Your answer should be an exact copy of the data.

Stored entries
<<<<
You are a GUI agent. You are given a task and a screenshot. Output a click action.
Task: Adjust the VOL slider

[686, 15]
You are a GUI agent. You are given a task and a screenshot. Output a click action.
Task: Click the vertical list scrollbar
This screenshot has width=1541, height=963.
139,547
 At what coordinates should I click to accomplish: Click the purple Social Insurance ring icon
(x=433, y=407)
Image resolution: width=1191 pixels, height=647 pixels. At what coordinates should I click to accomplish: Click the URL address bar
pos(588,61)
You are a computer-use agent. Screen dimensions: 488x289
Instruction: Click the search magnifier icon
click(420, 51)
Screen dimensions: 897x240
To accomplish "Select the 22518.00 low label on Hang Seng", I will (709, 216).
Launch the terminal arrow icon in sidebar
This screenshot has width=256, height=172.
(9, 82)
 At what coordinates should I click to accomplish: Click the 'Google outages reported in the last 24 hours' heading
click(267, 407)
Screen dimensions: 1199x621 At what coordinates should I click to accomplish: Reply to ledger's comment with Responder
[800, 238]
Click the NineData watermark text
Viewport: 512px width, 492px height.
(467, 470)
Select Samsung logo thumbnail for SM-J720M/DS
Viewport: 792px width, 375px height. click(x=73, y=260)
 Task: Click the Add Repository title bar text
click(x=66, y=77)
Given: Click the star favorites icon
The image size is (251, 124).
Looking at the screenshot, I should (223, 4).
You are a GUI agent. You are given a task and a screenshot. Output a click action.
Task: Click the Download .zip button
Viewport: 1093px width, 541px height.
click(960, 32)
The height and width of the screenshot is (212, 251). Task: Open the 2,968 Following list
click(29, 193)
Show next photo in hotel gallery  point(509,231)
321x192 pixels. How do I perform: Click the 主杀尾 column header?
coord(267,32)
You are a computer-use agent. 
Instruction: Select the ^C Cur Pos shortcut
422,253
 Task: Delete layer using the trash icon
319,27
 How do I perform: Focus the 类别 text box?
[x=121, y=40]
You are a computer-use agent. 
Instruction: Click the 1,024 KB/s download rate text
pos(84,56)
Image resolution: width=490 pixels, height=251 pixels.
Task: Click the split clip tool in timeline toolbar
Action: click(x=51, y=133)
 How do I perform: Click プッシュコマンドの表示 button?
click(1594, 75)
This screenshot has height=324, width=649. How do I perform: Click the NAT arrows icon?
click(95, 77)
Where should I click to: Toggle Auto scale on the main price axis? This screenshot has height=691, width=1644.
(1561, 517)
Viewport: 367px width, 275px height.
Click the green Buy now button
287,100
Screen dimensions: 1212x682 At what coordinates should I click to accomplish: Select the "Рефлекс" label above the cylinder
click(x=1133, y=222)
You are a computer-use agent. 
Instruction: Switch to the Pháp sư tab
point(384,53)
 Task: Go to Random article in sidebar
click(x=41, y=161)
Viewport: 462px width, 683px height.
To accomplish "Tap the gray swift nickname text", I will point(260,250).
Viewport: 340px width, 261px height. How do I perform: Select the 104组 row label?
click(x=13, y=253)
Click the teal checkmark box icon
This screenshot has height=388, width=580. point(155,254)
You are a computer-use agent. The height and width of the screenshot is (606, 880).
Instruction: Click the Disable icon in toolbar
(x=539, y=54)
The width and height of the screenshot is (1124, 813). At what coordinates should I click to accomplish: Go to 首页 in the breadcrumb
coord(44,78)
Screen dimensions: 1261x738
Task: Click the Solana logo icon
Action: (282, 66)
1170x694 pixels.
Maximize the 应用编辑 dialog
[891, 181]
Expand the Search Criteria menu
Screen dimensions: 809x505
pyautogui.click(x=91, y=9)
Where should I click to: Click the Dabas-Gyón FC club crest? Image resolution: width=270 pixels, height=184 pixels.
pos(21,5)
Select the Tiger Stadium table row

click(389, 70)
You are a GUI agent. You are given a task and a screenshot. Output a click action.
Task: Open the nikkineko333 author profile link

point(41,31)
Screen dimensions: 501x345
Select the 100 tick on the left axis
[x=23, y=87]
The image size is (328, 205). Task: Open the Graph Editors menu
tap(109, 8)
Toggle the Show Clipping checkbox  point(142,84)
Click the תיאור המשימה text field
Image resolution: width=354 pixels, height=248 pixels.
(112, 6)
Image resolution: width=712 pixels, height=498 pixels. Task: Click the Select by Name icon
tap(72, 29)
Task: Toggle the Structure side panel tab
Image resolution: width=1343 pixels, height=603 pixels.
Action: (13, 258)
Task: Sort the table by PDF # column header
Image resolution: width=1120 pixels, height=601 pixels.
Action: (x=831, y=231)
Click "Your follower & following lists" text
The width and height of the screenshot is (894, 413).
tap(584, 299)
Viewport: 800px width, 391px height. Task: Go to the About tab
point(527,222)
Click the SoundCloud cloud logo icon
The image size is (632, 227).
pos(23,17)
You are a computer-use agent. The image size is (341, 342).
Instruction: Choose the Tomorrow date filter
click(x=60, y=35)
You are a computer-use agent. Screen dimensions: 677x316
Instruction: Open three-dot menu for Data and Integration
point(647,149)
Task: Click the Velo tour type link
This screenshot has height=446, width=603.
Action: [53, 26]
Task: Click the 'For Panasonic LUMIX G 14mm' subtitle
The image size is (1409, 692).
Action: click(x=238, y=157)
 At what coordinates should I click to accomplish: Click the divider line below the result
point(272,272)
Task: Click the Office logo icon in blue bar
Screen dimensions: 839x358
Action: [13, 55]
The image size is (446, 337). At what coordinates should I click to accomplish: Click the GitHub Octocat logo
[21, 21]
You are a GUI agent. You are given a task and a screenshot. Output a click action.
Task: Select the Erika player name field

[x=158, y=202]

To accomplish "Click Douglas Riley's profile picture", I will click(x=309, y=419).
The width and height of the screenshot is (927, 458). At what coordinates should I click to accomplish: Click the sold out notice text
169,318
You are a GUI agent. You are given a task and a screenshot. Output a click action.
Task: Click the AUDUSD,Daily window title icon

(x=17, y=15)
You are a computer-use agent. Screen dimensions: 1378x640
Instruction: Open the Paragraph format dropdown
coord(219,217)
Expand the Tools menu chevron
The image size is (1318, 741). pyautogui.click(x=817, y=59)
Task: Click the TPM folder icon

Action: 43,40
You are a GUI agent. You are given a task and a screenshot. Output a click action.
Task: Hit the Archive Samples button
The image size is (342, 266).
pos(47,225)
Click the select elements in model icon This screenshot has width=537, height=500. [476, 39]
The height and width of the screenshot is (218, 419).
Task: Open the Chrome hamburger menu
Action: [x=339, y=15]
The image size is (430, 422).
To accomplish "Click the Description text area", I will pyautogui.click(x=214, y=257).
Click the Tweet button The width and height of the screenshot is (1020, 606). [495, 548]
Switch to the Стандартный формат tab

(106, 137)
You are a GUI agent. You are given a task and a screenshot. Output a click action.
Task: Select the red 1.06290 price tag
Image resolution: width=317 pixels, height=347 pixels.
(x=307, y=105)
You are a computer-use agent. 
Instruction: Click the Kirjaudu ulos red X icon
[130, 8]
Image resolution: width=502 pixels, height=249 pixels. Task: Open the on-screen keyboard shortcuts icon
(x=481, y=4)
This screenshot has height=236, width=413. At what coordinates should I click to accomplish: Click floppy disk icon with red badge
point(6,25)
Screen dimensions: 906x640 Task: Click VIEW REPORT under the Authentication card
>>>>
* **Exercise solution**:
You are a GUI agent. You are given a task and a screenshot. Output a click action.
Task: Adjust the VOL slider

[686, 15]
You are a GUI agent. You are given a task and a screenshot. Output a click action.
Task: Click the vertical list scrollbar
This screenshot has width=1541, height=963.
139,547
 At what coordinates should I click to accomplish: Click the purple Social Insurance ring icon
(x=433, y=407)
Image resolution: width=1191 pixels, height=647 pixels. At what coordinates should I click to accomplish: Click the URL address bar
pos(588,61)
You are a computer-use agent. Screen dimensions: 488x289
Instruction: Click the search magnifier icon
click(420, 51)
Screen dimensions: 897x240
To accomplish "Select the 22518.00 low label on Hang Seng", I will (709, 216).
Launch the terminal arrow icon in sidebar
This screenshot has width=256, height=172.
(9, 82)
 At what coordinates should I click to accomplish: Click the 'Google outages reported in the last 24 hours' heading
click(267, 407)
Screen dimensions: 1199x621 At what coordinates should I click to accomplish: Reply to ledger's comment with Responder
[800, 238]
Click the NineData watermark text
Viewport: 512px width, 492px height.
(467, 470)
Select Samsung logo thumbnail for SM-J720M/DS
Viewport: 792px width, 375px height. click(x=73, y=260)
 Task: Click the Add Repository title bar text
click(x=66, y=77)
Given: Click the star favorites icon
The image size is (251, 124).
Looking at the screenshot, I should (223, 4).
You are a GUI agent. You are given a task and a screenshot. Output a click action.
Task: Click the Download .zip button
Viewport: 1093px width, 541px height.
click(960, 32)
The height and width of the screenshot is (212, 251). Task: Open the 2,968 Following list
click(29, 193)
Show next photo in hotel gallery  point(509,231)
321x192 pixels. How do I perform: Click the 主杀尾 column header?
coord(267,32)
You are a computer-use agent. 
Instruction: Select the ^C Cur Pos shortcut
422,253
 Task: Delete layer using the trash icon
319,27
 How do I perform: Focus the 类别 text box?
[x=121, y=40]
You are a computer-use agent. 
Instruction: Click the 1,024 KB/s download rate text
pos(84,56)
Image resolution: width=490 pixels, height=251 pixels.
Task: Click the split clip tool in timeline toolbar
Action: click(x=51, y=133)
 How do I perform: Click プッシュコマンドの表示 button?
click(1594, 75)
This screenshot has height=324, width=649. How do I perform: Click the NAT arrows icon?
click(95, 77)
Where should I click to: Toggle Auto scale on the main price axis? This screenshot has height=691, width=1644.
(1561, 517)
Viewport: 367px width, 275px height.
Click the green Buy now button
287,100
Screen dimensions: 1212x682 At what coordinates should I click to accomplish: Select the "Рефлекс" label above the cylinder
click(x=1133, y=222)
You are a computer-use agent. 
Instruction: Switch to the Pháp sư tab
point(384,53)
 Task: Go to Random article in sidebar
click(x=41, y=161)
Viewport: 462px width, 683px height.
To accomplish "Tap the gray swift nickname text", I will point(260,250).
Viewport: 340px width, 261px height. How do I perform: Select the 104组 row label?
click(x=13, y=253)
Click the teal checkmark box icon
This screenshot has height=388, width=580. point(155,254)
You are a computer-use agent. The height and width of the screenshot is (606, 880).
Instruction: Click the Disable icon in toolbar
(x=539, y=54)
The width and height of the screenshot is (1124, 813). At what coordinates should I click to accomplish: Go to 首页 in the breadcrumb
coord(44,78)
Screen dimensions: 1261x738
Task: Click the Solana logo icon
Action: (282, 66)
1170x694 pixels.
Maximize the 应用编辑 dialog
[891, 181]
Expand the Search Criteria menu
Screen dimensions: 809x505
pyautogui.click(x=91, y=9)
Where should I click to: Click the Dabas-Gyón FC club crest? Image resolution: width=270 pixels, height=184 pixels.
pos(21,5)
Select the Tiger Stadium table row

click(389, 70)
You are a GUI agent. You are given a task and a screenshot. Output a click action.
Task: Open the nikkineko333 author profile link

point(41,31)
Screen dimensions: 501x345
Select the 100 tick on the left axis
[x=23, y=87]
The image size is (328, 205). Task: Open the Graph Editors menu
tap(109, 8)
Toggle the Show Clipping checkbox  point(142,84)
Click the תיאור המשימה text field
Image resolution: width=354 pixels, height=248 pixels.
(112, 6)
Image resolution: width=712 pixels, height=498 pixels. Task: Click the Select by Name icon
tap(72, 29)
Task: Toggle the Structure side panel tab
Image resolution: width=1343 pixels, height=603 pixels.
Action: (13, 258)
Task: Sort the table by PDF # column header
Image resolution: width=1120 pixels, height=601 pixels.
Action: (x=831, y=231)
Click "Your follower & following lists" text
The width and height of the screenshot is (894, 413).
tap(584, 299)
Viewport: 800px width, 391px height. Task: Go to the About tab
point(527,222)
Click the SoundCloud cloud logo icon
The image size is (632, 227).
pos(23,17)
You are a computer-use agent. The image size is (341, 342).
Instruction: Choose the Tomorrow date filter
click(x=60, y=35)
You are a computer-use agent. Screen dimensions: 677x316
Instruction: Open three-dot menu for Data and Integration
point(647,149)
Task: Click the Velo tour type link
This screenshot has height=446, width=603.
Action: [53, 26]
Task: Click the 'For Panasonic LUMIX G 14mm' subtitle
The image size is (1409, 692).
Action: click(x=238, y=157)
 At what coordinates should I click to accomplish: Click the divider line below the result
point(272,272)
Task: Click the Office logo icon in blue bar
Screen dimensions: 839x358
Action: [13, 55]
The image size is (446, 337). At what coordinates should I click to accomplish: Click the GitHub Octocat logo
[21, 21]
You are a GUI agent. You are given a task and a screenshot. Output a click action.
Task: Select the Erika player name field

[x=158, y=202]

To accomplish "Click Douglas Riley's profile picture", I will click(x=309, y=419).
The width and height of the screenshot is (927, 458). At what coordinates should I click to accomplish: Click the sold out notice text
169,318
You are a GUI agent. You are given a task and a screenshot. Output a click action.
Task: Click the AUDUSD,Daily window title icon

(x=17, y=15)
You are a computer-use agent. Screen dimensions: 1378x640
Instruction: Open the Paragraph format dropdown
coord(219,217)
Expand the Tools menu chevron
The image size is (1318, 741). pyautogui.click(x=817, y=59)
Task: Click the TPM folder icon

Action: 43,40
You are a GUI agent. You are given a task and a screenshot. Output a click action.
Task: Hit the Archive Samples button
The image size is (342, 266).
pos(47,225)
Click the select elements in model icon This screenshot has width=537, height=500. [476, 39]
The height and width of the screenshot is (218, 419).
Task: Open the Chrome hamburger menu
Action: [x=339, y=15]
The image size is (430, 422).
To accomplish "Click the Description text area", I will pyautogui.click(x=214, y=257).
Click the Tweet button The width and height of the screenshot is (1020, 606). [495, 548]
Switch to the Стандартный формат tab

(106, 137)
You are a GUI agent. You are given a task and a screenshot. Output a click action.
Task: Select the red 1.06290 price tag
Image resolution: width=317 pixels, height=347 pixels.
(x=307, y=105)
You are a computer-use agent. 
Instruction: Click the Kirjaudu ulos red X icon
[130, 8]
Image resolution: width=502 pixels, height=249 pixels. Task: Open the on-screen keyboard shortcuts icon
(x=481, y=4)
This screenshot has height=236, width=413. At what coordinates should I click to accomplish: Click floppy disk icon with red badge
point(6,25)
Screen dimensions: 906x640 Task: Click VIEW REPORT under the Authentication card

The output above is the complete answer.